While other holding companies have committed to similar missions, GroupM approached it in an organized and tangible way that sets a bar for the industry overall, hitting all three of our annual awards main criteria: vision, innovation and industry leadership.

In fact, GroupM hit the ground running in 2021 and didn’t stop innovating and leading, beginning with the launch of its “Data Ethics Compass” in February.

The compass, which functions more like an operating system for GroupM agencies and client teams to assess, understand the implications, and if necessary, course correct and even scrap what it deems to be unethical uses of consumer data.

Engineered by a team led by GroupM data strategist Krystal Olivieri (who was named GroupM Chief Innovation Officer shortly after its launch), the compass offers a simple, binary yes/no decision-making process for GroupMers to work through whether a specific data application even raises a red flag and then how to vet its application if and when it does.

The compass is rules-based, but isn’t a rigid set of rules, but is designed to be nimble, adaptive, and human-based decision-making. It is the perfect response not just to the potential regulatory and legal risks and liabilities associated with applying consumer data to marketing, but is a perfect Madison Avenue answer to critics of “Surveillance Capitalism.”

Importantly, the compass isn’t just a feel-good system for doing the right thing, but also enables GroupM’s people to do things right.

Among other things, it acknowledges that there are times when acquiring and storing data isn’t just unnecessary, but is a drain on manpower and system resources.

GroupM’s framework took on even more life in April with the unveiling of its “Media Decarbonization Program,” which included a WPP commitment to neutralize its own operational carbon footprint by 2025, and its entire supply chain by 2030.

As part of it, GroupM vowed to become the first media holding company to commit to complete media decarbonization within the next eight years.

Like other agency advertising and media decarbonization initiatives, the program includes development of proprietary carbon calculators enabling planners, buyers, strategists and others to understand what the explicit carbon footprint of their campaigns actually are, and how best to offset them.
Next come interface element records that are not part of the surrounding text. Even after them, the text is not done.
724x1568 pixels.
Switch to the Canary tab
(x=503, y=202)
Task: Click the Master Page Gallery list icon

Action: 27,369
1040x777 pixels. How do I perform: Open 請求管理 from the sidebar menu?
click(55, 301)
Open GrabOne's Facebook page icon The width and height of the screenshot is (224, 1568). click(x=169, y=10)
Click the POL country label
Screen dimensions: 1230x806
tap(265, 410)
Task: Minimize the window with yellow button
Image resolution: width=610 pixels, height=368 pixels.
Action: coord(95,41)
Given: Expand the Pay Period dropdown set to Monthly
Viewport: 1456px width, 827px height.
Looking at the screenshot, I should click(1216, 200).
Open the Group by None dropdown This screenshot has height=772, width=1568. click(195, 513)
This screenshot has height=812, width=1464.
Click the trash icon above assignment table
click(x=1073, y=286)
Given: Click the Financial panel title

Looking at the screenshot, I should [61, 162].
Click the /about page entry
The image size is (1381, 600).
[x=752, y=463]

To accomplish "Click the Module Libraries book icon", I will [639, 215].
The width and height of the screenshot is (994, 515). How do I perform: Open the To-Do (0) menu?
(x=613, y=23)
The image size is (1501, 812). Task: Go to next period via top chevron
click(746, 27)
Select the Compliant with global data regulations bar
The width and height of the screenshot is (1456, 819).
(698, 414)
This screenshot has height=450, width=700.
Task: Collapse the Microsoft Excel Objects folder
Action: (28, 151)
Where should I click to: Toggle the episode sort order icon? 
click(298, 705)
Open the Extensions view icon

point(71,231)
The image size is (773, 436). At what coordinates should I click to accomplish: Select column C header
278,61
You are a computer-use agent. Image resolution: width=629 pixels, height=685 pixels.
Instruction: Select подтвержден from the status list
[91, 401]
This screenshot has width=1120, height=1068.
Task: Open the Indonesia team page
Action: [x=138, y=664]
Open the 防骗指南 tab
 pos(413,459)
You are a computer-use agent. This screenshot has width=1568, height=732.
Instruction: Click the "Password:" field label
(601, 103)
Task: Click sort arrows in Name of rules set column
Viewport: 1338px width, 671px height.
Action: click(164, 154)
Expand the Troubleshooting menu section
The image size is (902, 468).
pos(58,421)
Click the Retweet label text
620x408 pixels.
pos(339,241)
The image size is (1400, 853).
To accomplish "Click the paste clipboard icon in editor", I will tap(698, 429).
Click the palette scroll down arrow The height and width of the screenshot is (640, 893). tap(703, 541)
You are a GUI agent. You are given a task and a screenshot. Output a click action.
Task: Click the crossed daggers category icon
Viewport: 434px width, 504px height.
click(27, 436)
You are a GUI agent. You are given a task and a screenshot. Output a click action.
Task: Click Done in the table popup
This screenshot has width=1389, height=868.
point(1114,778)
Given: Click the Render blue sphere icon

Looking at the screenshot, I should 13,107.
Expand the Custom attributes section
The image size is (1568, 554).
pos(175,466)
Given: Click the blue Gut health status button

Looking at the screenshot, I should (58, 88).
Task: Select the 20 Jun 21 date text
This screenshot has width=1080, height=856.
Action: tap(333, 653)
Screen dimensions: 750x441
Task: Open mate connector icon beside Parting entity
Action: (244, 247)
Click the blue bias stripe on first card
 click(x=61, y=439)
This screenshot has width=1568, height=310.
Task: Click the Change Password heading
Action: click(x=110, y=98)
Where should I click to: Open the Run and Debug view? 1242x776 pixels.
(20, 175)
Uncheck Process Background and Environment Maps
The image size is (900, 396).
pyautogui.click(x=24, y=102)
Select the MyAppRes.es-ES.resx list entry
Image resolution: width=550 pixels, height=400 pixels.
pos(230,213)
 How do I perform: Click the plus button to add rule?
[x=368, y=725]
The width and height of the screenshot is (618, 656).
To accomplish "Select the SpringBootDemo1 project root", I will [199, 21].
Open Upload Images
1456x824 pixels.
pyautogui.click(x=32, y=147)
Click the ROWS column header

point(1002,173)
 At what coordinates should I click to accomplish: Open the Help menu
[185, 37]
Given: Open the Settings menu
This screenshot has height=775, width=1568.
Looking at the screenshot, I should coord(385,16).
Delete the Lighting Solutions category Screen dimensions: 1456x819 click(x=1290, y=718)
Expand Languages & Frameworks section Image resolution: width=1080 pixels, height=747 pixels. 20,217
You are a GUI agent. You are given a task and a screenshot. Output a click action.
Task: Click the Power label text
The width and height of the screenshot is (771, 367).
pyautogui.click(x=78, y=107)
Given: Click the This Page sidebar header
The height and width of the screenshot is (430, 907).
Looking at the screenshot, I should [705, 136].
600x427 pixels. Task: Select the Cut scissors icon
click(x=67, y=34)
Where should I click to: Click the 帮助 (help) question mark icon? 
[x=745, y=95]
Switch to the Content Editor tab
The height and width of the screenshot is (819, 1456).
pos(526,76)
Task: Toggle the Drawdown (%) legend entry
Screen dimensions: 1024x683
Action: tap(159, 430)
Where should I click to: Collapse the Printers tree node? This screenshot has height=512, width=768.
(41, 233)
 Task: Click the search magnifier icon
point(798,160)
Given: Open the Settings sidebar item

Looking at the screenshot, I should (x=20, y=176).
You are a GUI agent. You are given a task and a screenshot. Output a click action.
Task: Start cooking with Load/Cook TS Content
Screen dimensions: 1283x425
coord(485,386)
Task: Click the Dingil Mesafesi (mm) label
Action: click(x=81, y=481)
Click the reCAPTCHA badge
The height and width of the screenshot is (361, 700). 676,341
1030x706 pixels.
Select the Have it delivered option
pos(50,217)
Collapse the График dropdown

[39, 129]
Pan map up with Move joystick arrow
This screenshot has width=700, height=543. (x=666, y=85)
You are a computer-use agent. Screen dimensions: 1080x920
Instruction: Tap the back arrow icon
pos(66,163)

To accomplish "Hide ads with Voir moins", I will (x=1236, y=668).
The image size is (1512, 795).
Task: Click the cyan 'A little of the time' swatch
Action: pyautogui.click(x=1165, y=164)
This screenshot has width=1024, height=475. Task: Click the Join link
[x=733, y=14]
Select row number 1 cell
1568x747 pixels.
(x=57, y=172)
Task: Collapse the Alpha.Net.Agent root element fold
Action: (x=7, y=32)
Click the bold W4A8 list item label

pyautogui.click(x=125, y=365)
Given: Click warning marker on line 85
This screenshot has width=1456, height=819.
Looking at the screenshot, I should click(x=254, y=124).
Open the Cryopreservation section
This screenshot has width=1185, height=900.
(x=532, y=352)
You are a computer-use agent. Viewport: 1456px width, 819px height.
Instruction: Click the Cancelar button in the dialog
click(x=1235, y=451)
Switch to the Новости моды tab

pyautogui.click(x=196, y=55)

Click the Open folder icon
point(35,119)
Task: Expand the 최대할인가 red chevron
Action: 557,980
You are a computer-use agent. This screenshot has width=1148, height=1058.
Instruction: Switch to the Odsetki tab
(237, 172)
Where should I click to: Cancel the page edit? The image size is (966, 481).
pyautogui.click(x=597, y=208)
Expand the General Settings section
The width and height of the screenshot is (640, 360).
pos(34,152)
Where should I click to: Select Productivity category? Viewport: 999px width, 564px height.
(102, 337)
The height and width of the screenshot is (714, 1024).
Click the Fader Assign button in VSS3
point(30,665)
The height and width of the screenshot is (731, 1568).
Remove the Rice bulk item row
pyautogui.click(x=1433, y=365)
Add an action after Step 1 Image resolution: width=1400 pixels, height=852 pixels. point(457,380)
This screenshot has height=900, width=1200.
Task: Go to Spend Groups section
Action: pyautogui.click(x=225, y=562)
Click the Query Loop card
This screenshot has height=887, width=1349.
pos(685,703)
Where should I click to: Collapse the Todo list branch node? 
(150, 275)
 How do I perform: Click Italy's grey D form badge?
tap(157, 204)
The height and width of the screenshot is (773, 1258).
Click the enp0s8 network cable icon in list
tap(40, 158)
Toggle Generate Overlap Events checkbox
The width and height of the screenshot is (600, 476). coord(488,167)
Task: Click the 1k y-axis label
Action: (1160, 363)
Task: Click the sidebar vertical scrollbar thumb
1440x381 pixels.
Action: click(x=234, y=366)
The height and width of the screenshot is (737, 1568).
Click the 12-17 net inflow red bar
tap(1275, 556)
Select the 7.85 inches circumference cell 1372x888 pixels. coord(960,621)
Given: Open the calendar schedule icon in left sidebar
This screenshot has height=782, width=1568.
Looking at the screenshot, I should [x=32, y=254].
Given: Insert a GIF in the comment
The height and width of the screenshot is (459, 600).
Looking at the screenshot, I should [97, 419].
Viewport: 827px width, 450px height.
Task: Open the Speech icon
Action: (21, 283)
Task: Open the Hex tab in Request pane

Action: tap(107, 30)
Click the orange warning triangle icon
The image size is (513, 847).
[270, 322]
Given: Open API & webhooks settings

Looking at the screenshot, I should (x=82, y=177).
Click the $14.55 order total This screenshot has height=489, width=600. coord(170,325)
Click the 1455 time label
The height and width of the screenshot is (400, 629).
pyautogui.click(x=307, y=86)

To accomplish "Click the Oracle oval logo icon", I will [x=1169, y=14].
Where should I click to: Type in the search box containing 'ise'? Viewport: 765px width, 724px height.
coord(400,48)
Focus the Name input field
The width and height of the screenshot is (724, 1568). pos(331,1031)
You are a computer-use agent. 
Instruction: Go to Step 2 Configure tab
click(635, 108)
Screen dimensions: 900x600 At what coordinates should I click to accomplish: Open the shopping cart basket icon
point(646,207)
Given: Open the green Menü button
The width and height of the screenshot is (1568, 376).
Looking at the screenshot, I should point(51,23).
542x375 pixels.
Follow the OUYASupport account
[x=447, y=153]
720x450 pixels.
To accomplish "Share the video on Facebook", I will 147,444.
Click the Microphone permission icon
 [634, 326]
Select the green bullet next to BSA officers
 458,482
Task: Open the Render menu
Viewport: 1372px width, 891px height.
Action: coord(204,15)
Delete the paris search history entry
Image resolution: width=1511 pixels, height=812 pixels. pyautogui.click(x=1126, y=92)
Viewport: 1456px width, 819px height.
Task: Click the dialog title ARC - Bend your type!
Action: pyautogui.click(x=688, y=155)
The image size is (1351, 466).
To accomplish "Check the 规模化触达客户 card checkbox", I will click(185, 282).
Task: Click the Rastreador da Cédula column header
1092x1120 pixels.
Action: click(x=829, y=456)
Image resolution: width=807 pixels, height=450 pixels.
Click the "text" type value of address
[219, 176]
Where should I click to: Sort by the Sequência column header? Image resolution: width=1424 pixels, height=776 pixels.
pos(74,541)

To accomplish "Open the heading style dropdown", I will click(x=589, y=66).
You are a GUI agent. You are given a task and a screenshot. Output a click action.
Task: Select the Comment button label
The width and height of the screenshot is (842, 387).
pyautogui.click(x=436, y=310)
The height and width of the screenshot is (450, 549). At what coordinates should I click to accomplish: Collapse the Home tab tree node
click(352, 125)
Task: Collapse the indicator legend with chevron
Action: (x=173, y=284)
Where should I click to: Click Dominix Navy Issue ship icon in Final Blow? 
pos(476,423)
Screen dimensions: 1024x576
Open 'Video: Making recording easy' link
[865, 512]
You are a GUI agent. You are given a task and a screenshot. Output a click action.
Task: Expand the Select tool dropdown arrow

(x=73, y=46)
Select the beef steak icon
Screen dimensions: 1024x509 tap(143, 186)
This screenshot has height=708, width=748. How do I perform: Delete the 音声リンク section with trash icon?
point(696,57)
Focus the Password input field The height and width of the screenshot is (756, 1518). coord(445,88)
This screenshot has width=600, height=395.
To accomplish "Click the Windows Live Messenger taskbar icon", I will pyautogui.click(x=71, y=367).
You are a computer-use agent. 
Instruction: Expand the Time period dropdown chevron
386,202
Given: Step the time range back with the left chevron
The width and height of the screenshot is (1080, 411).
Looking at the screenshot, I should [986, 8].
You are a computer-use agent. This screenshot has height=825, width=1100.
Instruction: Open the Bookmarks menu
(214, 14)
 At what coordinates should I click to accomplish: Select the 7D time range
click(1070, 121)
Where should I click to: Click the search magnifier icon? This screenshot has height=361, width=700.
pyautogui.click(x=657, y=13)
Part of GroupM’s mission for 2022 is to embed these calculators directly with its media partners and to provide them with incentives for embracing them. It takes the concept of “brand safety” filters routinely utilized by agencies and their media partners, and applies them to make the world a safer place by reducing the direct carbon footprint of advertising and media.

In May, GroupM expanded its framework to tackle diversity, equity and inclusion, launching its “Media Inclusion Initiative,” a multi-pronged approach by GroupM to support diversity and inclusion in media, including explicitly boosting investment in Black-owned media properties and supporting the development of diverse content creators. Importantly, GroupM put its clients’ money where its mouth is, securing commitments from them to invest at least 2% of their ad budgets in incremental spending on Black-owned media properties.

“I love our clients who are likewise managing their own challenges,” said GroupM Global CEO Christian Juhl, when asked what he is most proud of accomplishing over the past year. “They represent some amazing brands and they have stuck with us.”

Not surprisingly, Juhl is also most proud of his worldwide team, which responded during the COVID-19 pandemic by adapting to new ways of working and servicing their clients’ businesses.

“And that’s up to and including today, what with the Omicron variant and being forced to work from home yet again,” Juhl noted at year-end 2021, adding: “There’s a lot of uncertainty. With that comes new business.”